By introducing a digital task management approach, requests for cannulation support could be submitted digitally, tasks were clearly allocated, and both requesters and clinicians could follow progress in real time. At the same time, it became much easier to ensure that tasks were actually followed up and completed.
What was previously an informal and fragile process was replaced by a structured workflow where tasks are visible and responsibilities clearly defined.
What changed in practice?
The changes were quickly noticeable in daily operations.
For clinicians requesting support, it became easier to submit requests and track status without having to search for available staff.
For anaesthetic nurses, the solution provided a shared overview of all incoming tasks, making it easier to prioritise and distribute work more evenly.
The result was a more predictable and manageable working day on both sides of the process.

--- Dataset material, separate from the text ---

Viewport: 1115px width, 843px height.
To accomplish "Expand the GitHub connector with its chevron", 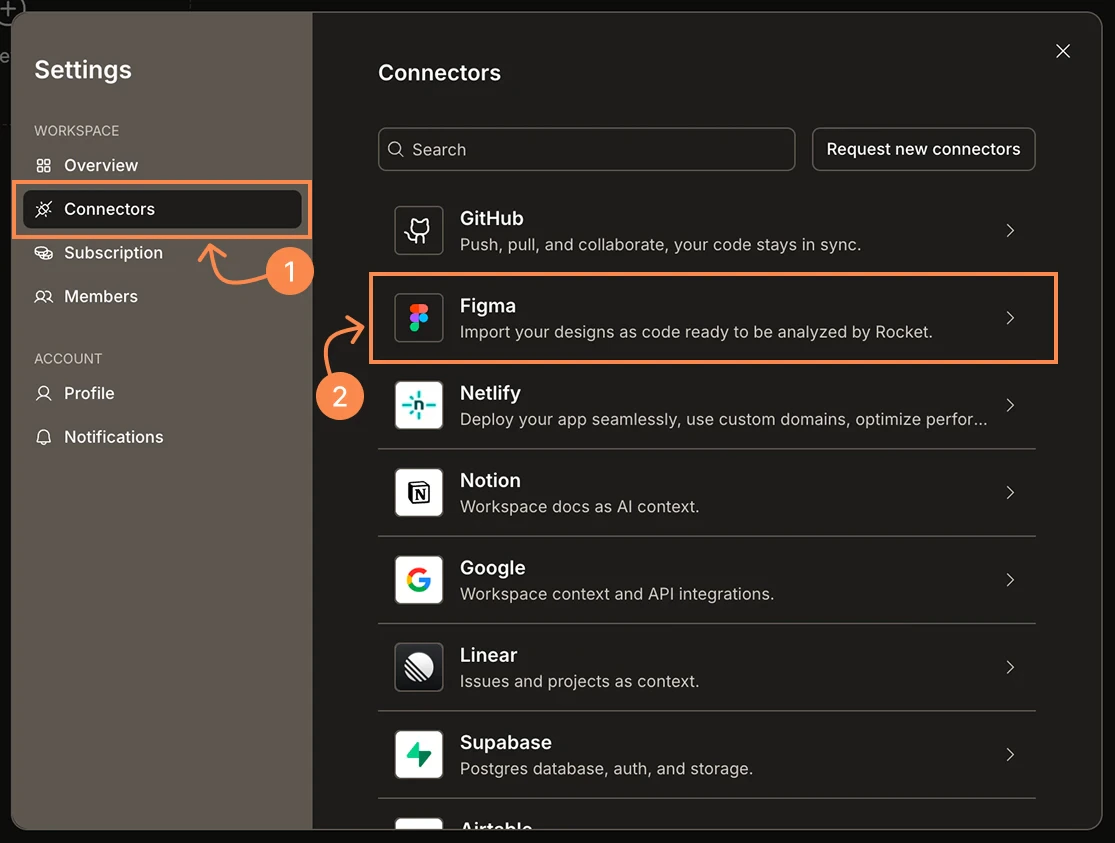I will [x=1010, y=230].
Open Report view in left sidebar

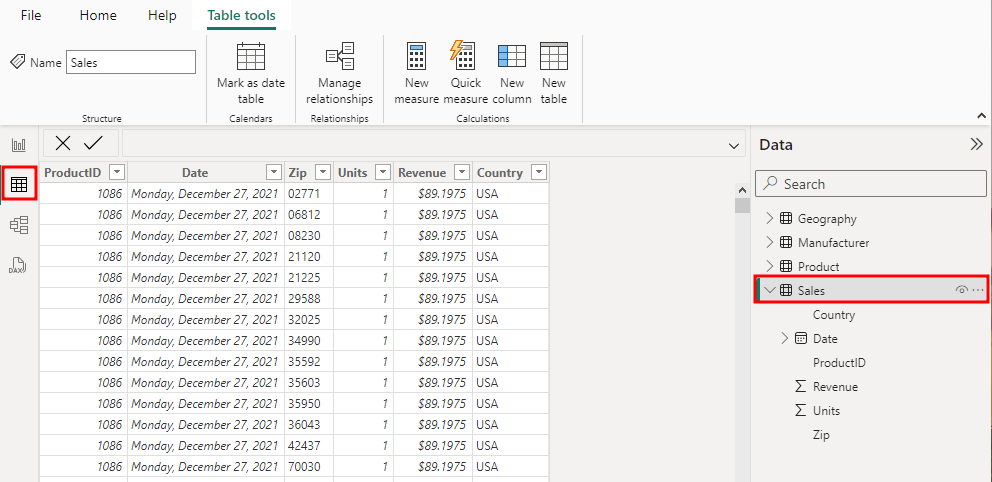18,145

Anaesthetic nurses have a shared overview of all incoming tasks.
Lessons from implementation
As with any organisational change, the rollout required adaptation and learning along the way. Expectations had to be aligned, training needed to fit clinical operations, and consistency across departments was important.
Bergen Hospital Trust highlights four key lessons from the implementation:
- Tailor training to actual clinical workflows
- Clear needs drive meaningful change
- Benefits must be felt in everyday work
- Keep it simple
Start with the workflow, not the tool
The experience from cannulation support has relevance beyond this single process. The same principles can be applied to many other clinical workflows: start by understanding the process, make tasks and responsibilities visible, and ensure solutions are simple to adopt.
By focusing on workflow first rather than technology, healthcare organisations can often gain more value from existing systems such as DNV Imatis.
From fragile process to predictable operations
The outcome is a more transparent, efficient and predictable workflow. By making tasks visible, clarifying responsibilities and establishing a simple and consistent way of working, Bergen Hospital Trust has improved oversight and made better use of available resources.
The case illustrates how targeted digitalisation of specific clinical processes can deliver meaningful improvements in day-to-day operations, without requiring large organisational changes.